=== Aim ===
Copy out every line of the data below word for word, without changing anything.

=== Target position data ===
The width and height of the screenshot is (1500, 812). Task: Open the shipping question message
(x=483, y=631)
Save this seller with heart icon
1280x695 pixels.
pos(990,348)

=== Reply to the exercise ===
The width and height of the screenshot is (1500, 812). Task: Open the shipping question message
(x=483, y=631)
Save this seller with heart icon
1280x695 pixels.
pos(990,348)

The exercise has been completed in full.